Please return every line of the listing. Keep each one exact.
────────────────────
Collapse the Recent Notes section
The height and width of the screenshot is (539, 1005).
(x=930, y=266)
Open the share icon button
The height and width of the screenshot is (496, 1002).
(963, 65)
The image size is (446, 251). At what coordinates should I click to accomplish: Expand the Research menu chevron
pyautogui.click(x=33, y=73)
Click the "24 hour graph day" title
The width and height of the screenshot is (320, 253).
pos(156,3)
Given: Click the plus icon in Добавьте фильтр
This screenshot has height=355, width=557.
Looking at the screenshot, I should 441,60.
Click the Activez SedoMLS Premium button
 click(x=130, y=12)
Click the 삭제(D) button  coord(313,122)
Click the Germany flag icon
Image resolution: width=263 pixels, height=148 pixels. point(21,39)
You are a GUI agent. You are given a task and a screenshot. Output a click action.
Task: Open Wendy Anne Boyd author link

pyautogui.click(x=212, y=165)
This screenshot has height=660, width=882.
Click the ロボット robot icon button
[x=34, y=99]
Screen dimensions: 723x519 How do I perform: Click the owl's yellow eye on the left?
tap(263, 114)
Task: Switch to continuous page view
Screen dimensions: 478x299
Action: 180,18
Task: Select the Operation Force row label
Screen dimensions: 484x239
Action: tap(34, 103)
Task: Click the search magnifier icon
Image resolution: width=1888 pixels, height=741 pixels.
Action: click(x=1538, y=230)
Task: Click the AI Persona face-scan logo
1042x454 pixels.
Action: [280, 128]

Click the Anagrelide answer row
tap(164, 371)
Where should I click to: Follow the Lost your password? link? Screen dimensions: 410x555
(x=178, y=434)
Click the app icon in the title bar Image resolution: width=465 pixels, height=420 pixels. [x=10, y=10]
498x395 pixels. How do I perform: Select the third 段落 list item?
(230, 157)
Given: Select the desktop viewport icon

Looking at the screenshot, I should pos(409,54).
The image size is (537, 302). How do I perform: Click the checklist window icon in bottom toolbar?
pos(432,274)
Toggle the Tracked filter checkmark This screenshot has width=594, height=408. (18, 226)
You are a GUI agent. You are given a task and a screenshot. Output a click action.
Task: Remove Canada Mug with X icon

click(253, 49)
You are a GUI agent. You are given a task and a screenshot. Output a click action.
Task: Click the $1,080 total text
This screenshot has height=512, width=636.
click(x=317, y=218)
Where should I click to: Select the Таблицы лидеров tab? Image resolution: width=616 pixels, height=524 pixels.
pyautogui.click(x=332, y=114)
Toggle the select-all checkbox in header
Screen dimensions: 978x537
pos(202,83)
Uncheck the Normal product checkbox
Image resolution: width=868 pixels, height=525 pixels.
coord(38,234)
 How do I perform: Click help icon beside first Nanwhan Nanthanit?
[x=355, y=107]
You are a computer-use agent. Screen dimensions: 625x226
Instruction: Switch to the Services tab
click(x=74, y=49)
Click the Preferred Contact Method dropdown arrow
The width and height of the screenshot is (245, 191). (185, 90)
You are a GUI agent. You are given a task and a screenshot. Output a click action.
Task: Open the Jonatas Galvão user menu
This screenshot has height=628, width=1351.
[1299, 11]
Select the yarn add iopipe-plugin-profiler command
────────────────────
## WRITTEN ANSWER:
Collapse the Recent Notes section
The height and width of the screenshot is (539, 1005).
(x=930, y=266)
Open the share icon button
The height and width of the screenshot is (496, 1002).
(963, 65)
The image size is (446, 251). At what coordinates should I click to accomplish: Expand the Research menu chevron
pyautogui.click(x=33, y=73)
Click the "24 hour graph day" title
The width and height of the screenshot is (320, 253).
pos(156,3)
Given: Click the plus icon in Добавьте фильтр
This screenshot has height=355, width=557.
Looking at the screenshot, I should 441,60.
Click the Activez SedoMLS Premium button
 click(x=130, y=12)
Click the 삭제(D) button  coord(313,122)
Click the Germany flag icon
Image resolution: width=263 pixels, height=148 pixels. point(21,39)
You are a GUI agent. You are given a task and a screenshot. Output a click action.
Task: Open Wendy Anne Boyd author link

pyautogui.click(x=212, y=165)
This screenshot has height=660, width=882.
Click the ロボット robot icon button
[x=34, y=99]
Screen dimensions: 723x519 How do I perform: Click the owl's yellow eye on the left?
tap(263, 114)
Task: Switch to continuous page view
Screen dimensions: 478x299
Action: 180,18
Task: Select the Operation Force row label
Screen dimensions: 484x239
Action: tap(34, 103)
Task: Click the search magnifier icon
Image resolution: width=1888 pixels, height=741 pixels.
Action: click(x=1538, y=230)
Task: Click the AI Persona face-scan logo
1042x454 pixels.
Action: [280, 128]

Click the Anagrelide answer row
tap(164, 371)
Where should I click to: Follow the Lost your password? link? Screen dimensions: 410x555
(x=178, y=434)
Click the app icon in the title bar Image resolution: width=465 pixels, height=420 pixels. [x=10, y=10]
498x395 pixels. How do I perform: Select the third 段落 list item?
(230, 157)
Given: Select the desktop viewport icon

Looking at the screenshot, I should pos(409,54).
The image size is (537, 302). How do I perform: Click the checklist window icon in bottom toolbar?
pos(432,274)
Toggle the Tracked filter checkmark This screenshot has width=594, height=408. (18, 226)
You are a GUI agent. You are given a task and a screenshot. Output a click action.
Task: Remove Canada Mug with X icon

click(253, 49)
You are a GUI agent. You are given a task and a screenshot. Output a click action.
Task: Click the $1,080 total text
This screenshot has height=512, width=636.
click(x=317, y=218)
Where should I click to: Select the Таблицы лидеров tab? Image resolution: width=616 pixels, height=524 pixels.
pyautogui.click(x=332, y=114)
Toggle the select-all checkbox in header
Screen dimensions: 978x537
pos(202,83)
Uncheck the Normal product checkbox
Image resolution: width=868 pixels, height=525 pixels.
coord(38,234)
 How do I perform: Click help icon beside first Nanwhan Nanthanit?
[x=355, y=107]
You are a computer-use agent. Screen dimensions: 625x226
Instruction: Switch to the Services tab
click(x=74, y=49)
Click the Preferred Contact Method dropdown arrow
The width and height of the screenshot is (245, 191). (185, 90)
You are a GUI agent. You are given a task and a screenshot. Output a click action.
Task: Open the Jonatas Galvão user menu
This screenshot has height=628, width=1351.
[1299, 11]
Select the yarn add iopipe-plugin-profiler command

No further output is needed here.